At this point, North Korea doesn’t have to bluff being dangerous. It has a conventional arsenal capable of terrifying South Korea and enough real nuclear capability to cause Japan and South Korea to take it very seriously. Even the U.S. can’t be entirely sure of its immunity. North Korea no longer needs to be seen as weak. And above all, it must not appear to be crazy. The unpredictability North Korea needed to have from 1992 to the present has become a liability. The greatest threat to North Korea is that the U.S. will regard it as unpredictable and launch an attack, regardless of South Korea’s wishes, to protect the United States. At this point, as a nuclear power in some respects and a near threat to the United States, North Korea must start behaving as utterly rational, leaving the craziness behind.
Is Survival Enough?
With talks with South Korea scheduled for April 27, and the American president coming to visit, North Korea has achieved regime survival. If the regime is cautious, no one is going to try to topple it. Therefore, the decision to stop its nuclear and missile development and dismantle launch facilities decreases the threat of war – while not taking it off the table altogether. After all, what is stopped can be resumed, overtly or covertly.

Still, North Korea has created room for an agreement. No one wants war in the Korean Peninsula, which is a stable platform for moving forward. The issue now is whether North Korea wants more than regime survival. One thing it could press for is a U.S. withdrawal from South Korea and some sort of weak confederation with the South. But South Korea is hardly likely to put all its eggs in a Korean confederation, nor does it want to confront a Japan that would be very unhappy with such an agreement. As for the United States, anything that would force it back from the Korean Peninsula would weaken its position relative to China, which may be an unacceptable trade-off.

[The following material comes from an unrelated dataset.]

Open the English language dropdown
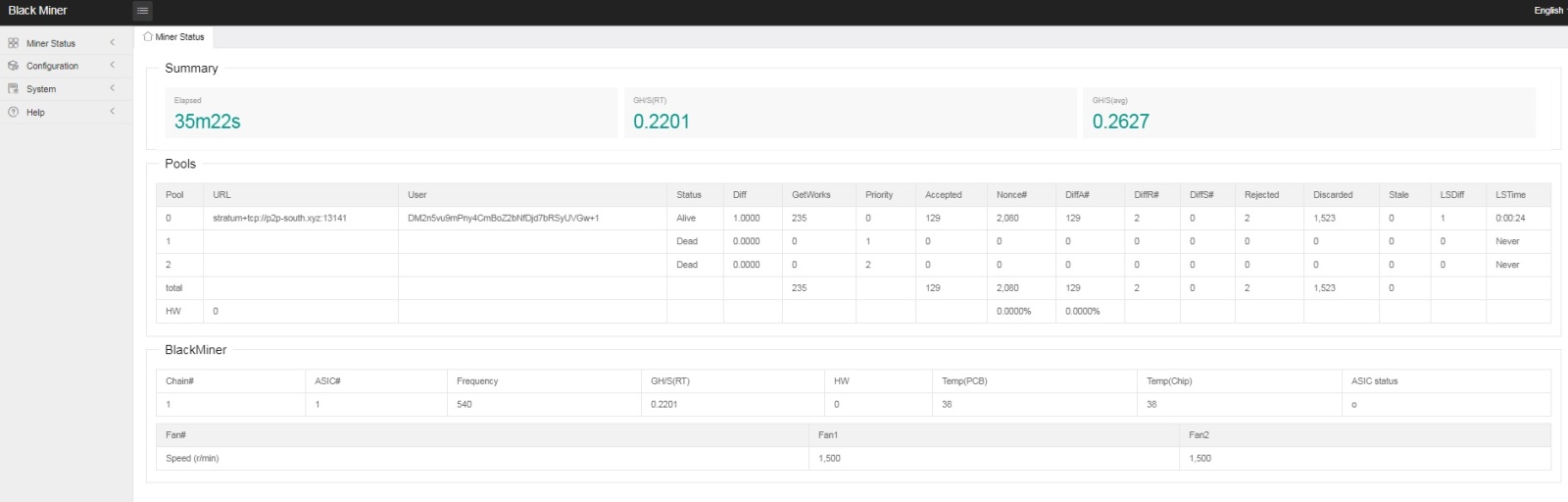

So long as North Korea stops being unpredictable, it gains security but loses the ability to terrify. If North Korea wants to force a break between South Korea and the U.S., it is pushing into territory where its new rational strategy won’t take it. If what it wants is recognition of the legitimacy of its regime, it can have that. This is undoubtedly what U.S. Secretary of State-designate Mike Pompeo discussed in North Korea, what the South Koreans will discuss with the North and, ultimately, after all the preliminaries are done, what President Donald Trump will discuss. The U.S. had a chance to topple North Korea in the 1990s. It didn’t take that chance because it seemed too risky and unnecessary. Now it is no longer an option, so formalizing the reality is the next step. The mystery is whether the North Koreans want more. They have a great deal to lose if that gamble fails, and in fact they have always been cautious, however they appeared.